→ **TEXT EXTRACT**:
##############################
In his recently published book, American Spy, E. Howard Hunt has some interesting things to say about Robert Mullen. On page 159 he makes it clear that he knew Mullen was a long-time CIA contract agent. Apparently, Mullen ran the Free Cuba Committee for the CIA.

Richard Helms suggested that Hunt should go to work with Mullen. Hunt comments "prospects seemed bright, as Mullen was looking forward to retirement and hoped to hire two people he trusted to take over the company along with a current employee, Douglas Caddy."

On Feb. 24, 2007, almost a month ago, I posted my comments on Hunt’s book in a new topic titled “My Overview of Howard Hunt’s new book, Highlights gleaned from reading it first half.”

In my posting I noted that the book has several factual errors, one of them being Hunt’s statement (or that of his co-author) that I had been an employee of the Mullen Company.

I was never an employee of the Mullen Company but instead was employed solely by General Foods Corporation, which assigned me to work out of the Mullen Company.

John Simkin has seen fit to ignore this correction that I made in the Forum almost a month ago and instead has now quoted from Hunt’s book the inaccurate sentence that I was an employee of the Mullen Company.

Why John Simkin has chosen to do this, without calling the attention of the Forum’s members to my posting on the matter of almost a month prior, raises doubts in my mind as to his good faith intentions.

Reproduced below is the original posting that I made:

My overview of Howard Hunt’s new book, Highlights gleaned from reading its first half

Feb 24 2007, 10:36 PM

I purchased a copy of the book, American Spy: My Secret History in the CIA, Watergate and Beyond, at Barnes&Noble yesterday and am half-way through reading its 340 pages. This brief overview is of the first half. I hope to finish reading the second half in the next day or so.
##############################
→ **MATERIAL PROVIDED**:

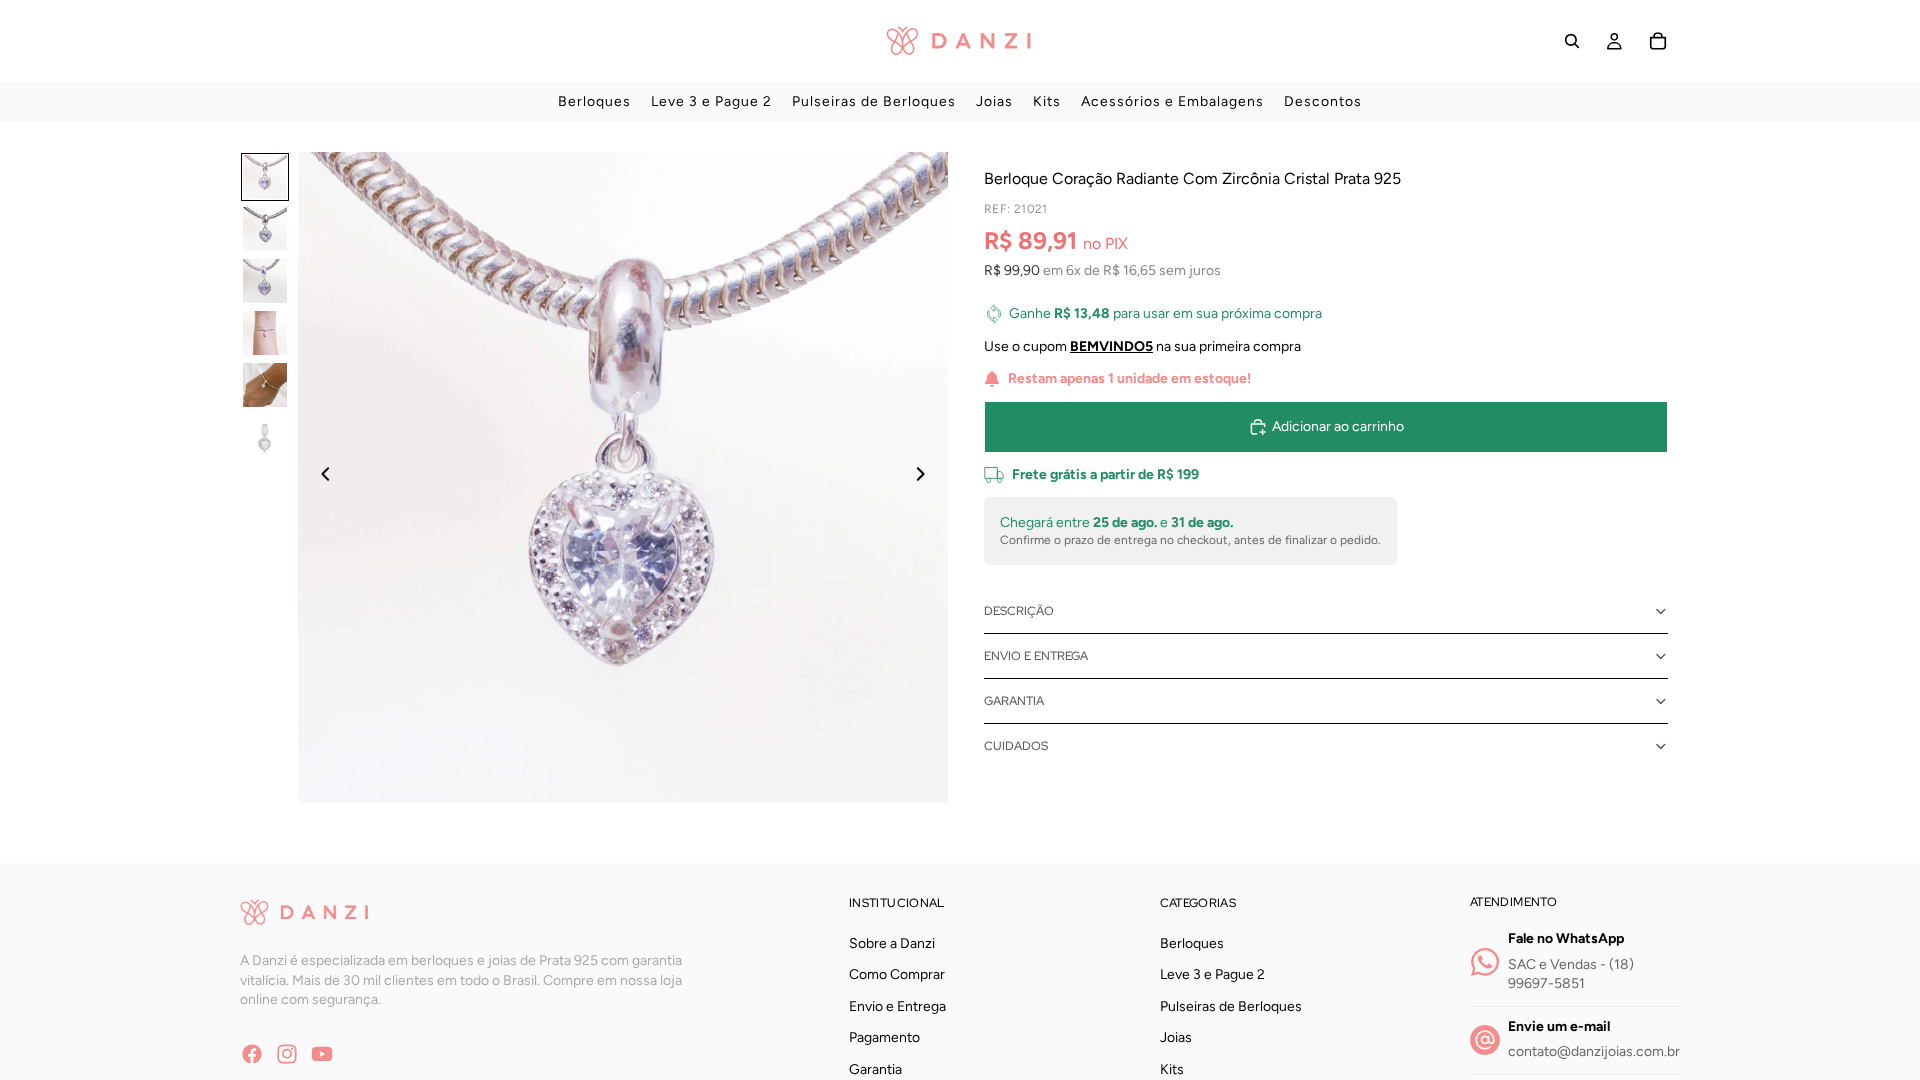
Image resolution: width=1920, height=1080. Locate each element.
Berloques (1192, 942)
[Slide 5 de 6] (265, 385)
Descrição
##############################
→ **ACTIONS TO TAKE**:
(A) In the post on Hunt's book American Spy, what are the answers to these questions?
(i) On which page does Hunt make it clear that he knew Mullen was a long-time CIA contract agent?
(ii) Which company actually employed the writer?
(iii) How many pages does the writer say the book has?
(B) Pick up the post on Hunt's book American Spy after its final sentence and keep writing it.

→ **ANSWERS TO THE EXERCISE**:
(A)
(i) Page 159
(ii) General Foods Corporation
(iii) 340

(B)
Based on what I have read so far, I would say that the volume is most-worthwhile. Its contents bring new revelations about Hunt’s unusual life as well as reinforcing impressions of the man previously gained from the mass media. Members of the forum who are adamantly critical of Hunt will find that Watergate aside, he was a patriot who had an extremely fascinating career as an international spy, always intent on advancing America’s national interests.

There are some errors in the book. One that jumps out on page one is the author uses the name Howard Felt instead of Mark Felt in discussing Deep Throat. Hunt died in January, so he may not have had the opportunity to proof-read the book's galleys before publication.

Here are a few brief highlights gleaned from the book’s first half:

(1) Hunt in his early years was awarded simultaneously both a Guggenheim Fellowship and a Rhodes Scholarship. He chose the former.

(2) He joined the OSS under the sponsorship of Wild Bill Donovan, a family friend.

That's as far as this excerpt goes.